Uma segunda forma ocorre quando o próprio órgão de investigação solicita informações sobre determinadas pessoas ou empresas. Nesse caso, o Coaf busca em seu banco de dados se há algum apontamento de transação suspeita da pessoa indicada e então encaminha a quem solicitou. São os chamados RIFs de intercâmbio.
Esse tipo de solicitação, argumentam policiais, é utilizado para dar mais agilidade às investigações e para evitar, em momentos iniciais da apuração, medidas mais invasivas, como uma quebra de sigilo bancário.
O pedido ao Coaf é considerado muito menos invasivo uma vez que não tem poder de acessar totalmente o sigilo fiscal e bancário, mas somente transações apontadas pelos próprios bancos como suspeitas.
Os investigadores ouvidos pela Folha apontam que o julgamento de 2019 do STF não vetou a compartilhamento direto entre Coaf, polícias e Ministério Público.
Eles citam o voto do próprio ministro Dias Toffoli, que havia paralisado investigações com base em dados do Coaf. Ele votou por liberar o compartilhamento desde que seguindo as regras específicas.
O ministro disse em seu voto que “não há dúvidas, para mim, quanto a possibilidade de a UIF compartilhar relatórios de inteligência [RIF der intercâmbio] por solicitação do Ministério Público, da polícia ou de outras autoridades competentes.”
Segundo ele, a disseminação “deve ser feita única e exclusivamente mediante seus sistemas eletrônicos de segurança, que deverão ser certificados, com registro de acesso”.
Em 2019, no julgamento do STF, um dos argumentos utilizados pelos que defenderam a possibilidade do envio sem autorização da Justiça foi o cumprimento de acordos internacionais sobre combate a lavagem de dinheiro.
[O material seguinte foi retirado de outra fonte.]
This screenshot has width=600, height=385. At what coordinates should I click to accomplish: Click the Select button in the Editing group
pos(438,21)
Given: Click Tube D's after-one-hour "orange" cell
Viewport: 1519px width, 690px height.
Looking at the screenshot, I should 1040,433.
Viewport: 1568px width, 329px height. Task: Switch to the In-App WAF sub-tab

Assessores do próprio Dias Toffoli se reuniram com representantes do Gafi (Grupo de Ação Financeira Internacional) e da OCDE (Organização para a Cooperação e Desenvolvimento Econômico) para tratar do assunto.
O diretor da Transparência Internacional Brasil, Bruno Brandão, afirma que a decisão do STJ “confunde os relatórios de inteligência financeira do COAF com quebra de sigilo bancário” e pode reduzir a capacidade do país de investigar casos de lavagem de dinheiro e até esquemas que envolvam tráfico de drogas e desmatamento ilegal.
“Em 2019, o plenário do STF já havia esclarecido que a produção e disseminação dos RIFs pelo COAF não implica quebra de sigilo bancário e, portanto, não deve ser condicionada a autorização judicial”, diz.
Brandão também reforça um receio citado por investigadores, de que a decisão do STJ pode impactar em compromissos assumidos pelo Brasil perante órgãos internacionais.
“Justamente neste momento o Brasil está passando por um processo de avaliação do Gafi que é o principal organismo multilateral de coordenação de esforços dos países no enfrentamento à lavagem de dinheiro e o financiamento ao terrorismo”, comenta.
O Gafi é um agrupamento governamental internacional que atua na proteção do sistema financeiro mundial por meio do desenvolvimento e da promoção de padrões globais de prevenção à lavagem de dinheiro.
Na última reunião do grupo, em agosto, um dos temas destacados foi justamente a capacidade das autoridades brasileiras de fazerem pedidos diretamente ao Coaf como uma forma de dar maior efetividade ao sistema de investigação desses crimes.